**Exercise description:**
All entries are to be quoted exactly; the images stay out of the copy.

[Collected data]

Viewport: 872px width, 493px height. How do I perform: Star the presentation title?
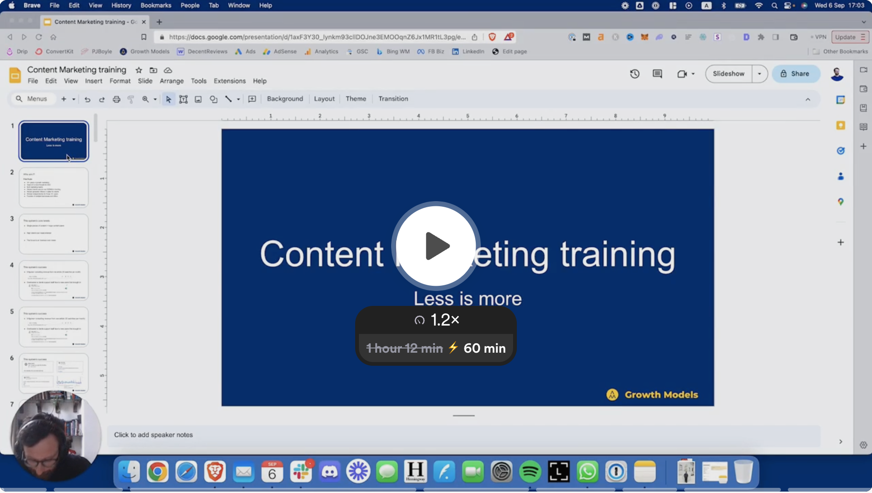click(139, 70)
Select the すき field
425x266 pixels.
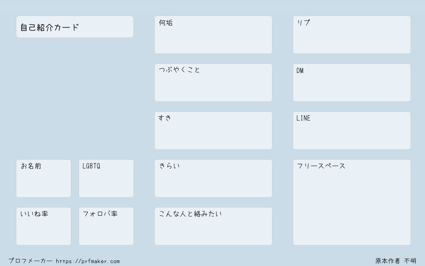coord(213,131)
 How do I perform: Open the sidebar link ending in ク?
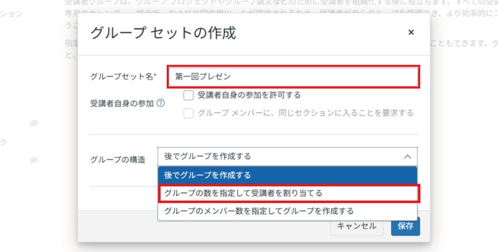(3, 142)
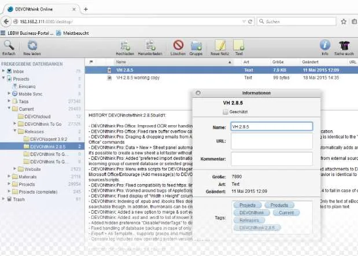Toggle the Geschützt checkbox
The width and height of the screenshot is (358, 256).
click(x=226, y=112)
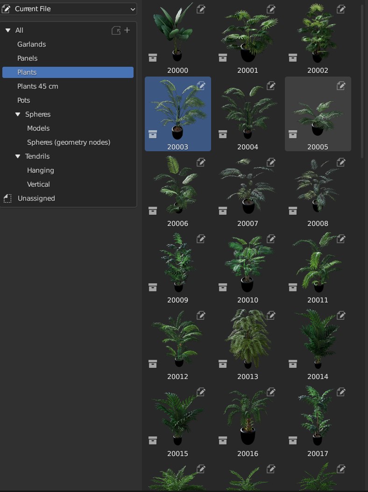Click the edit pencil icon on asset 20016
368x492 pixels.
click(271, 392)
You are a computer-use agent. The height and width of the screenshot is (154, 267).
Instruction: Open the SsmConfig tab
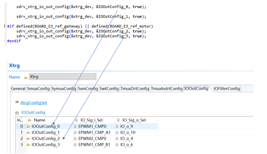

**Answer for the task:**
Viewport: 872px width, 493px height. How do I perform: Star the presentation title?
click(139, 70)
Select the すき field
425x266 pixels.
coord(213,131)
 How do I perform: Open the sidebar link ending in ク?
(3, 142)
Toggle the Geschützt checkbox
The width and height of the screenshot is (358, 256).
click(x=226, y=112)
Click the edit pencil icon on asset 20016
368x492 pixels.
click(271, 392)
You are a computer-use agent. The height and width of the screenshot is (154, 267).
Instruction: Open the SsmConfig tab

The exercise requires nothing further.